=== Exercise prompt ===
Leave out the pictures, and quote exactly the lines running from the one with "You are a computer-use" through the last line of the entries below.

=== Pixel coordinate grounding data ===
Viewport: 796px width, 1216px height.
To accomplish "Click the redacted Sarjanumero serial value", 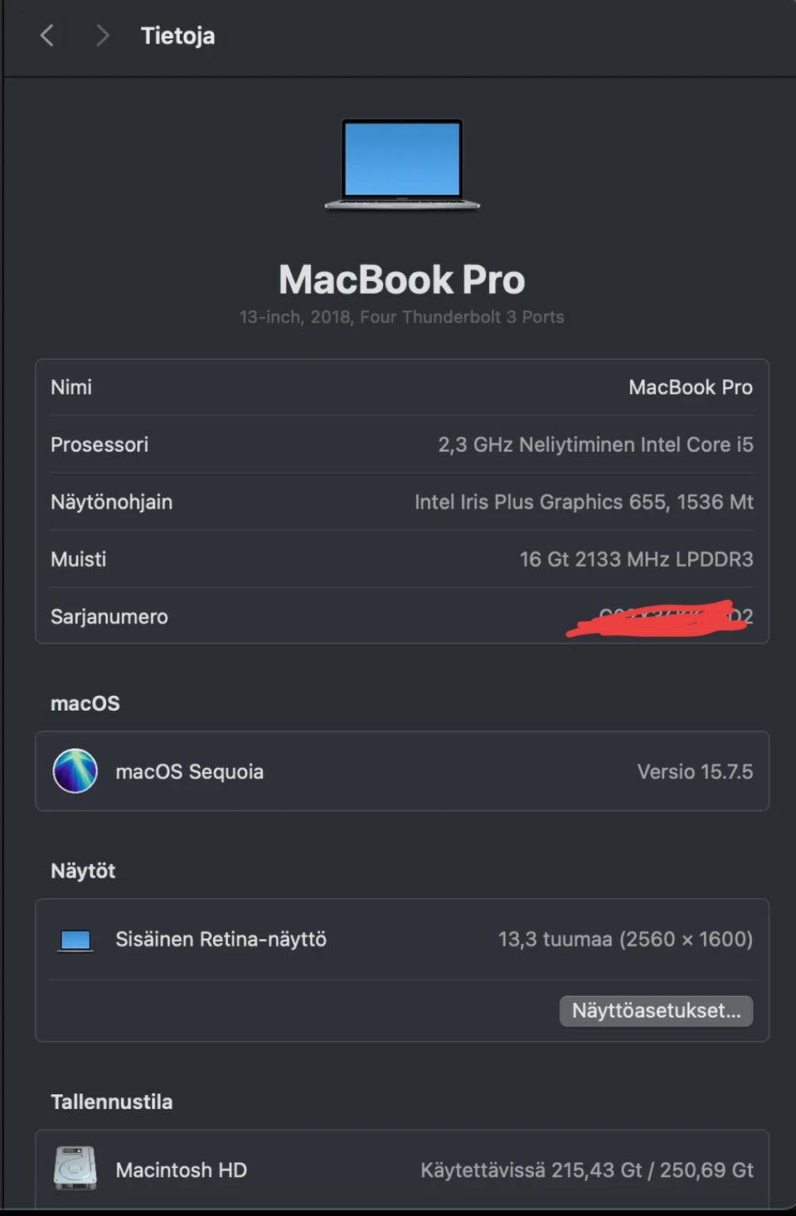I will tap(663, 617).
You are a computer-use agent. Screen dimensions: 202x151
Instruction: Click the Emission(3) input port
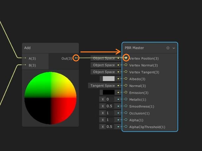pyautogui.click(x=126, y=92)
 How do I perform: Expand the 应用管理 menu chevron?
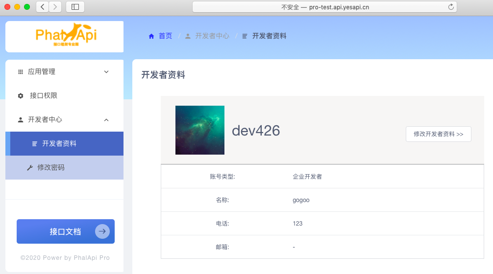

=== Output of the exercise ===
You are a computer-use agent. Screen dimensions: 202x151
Instruction: Click the Emission(3) input port
pyautogui.click(x=126, y=92)
 How do I perform: Expand the 应用管理 menu chevron?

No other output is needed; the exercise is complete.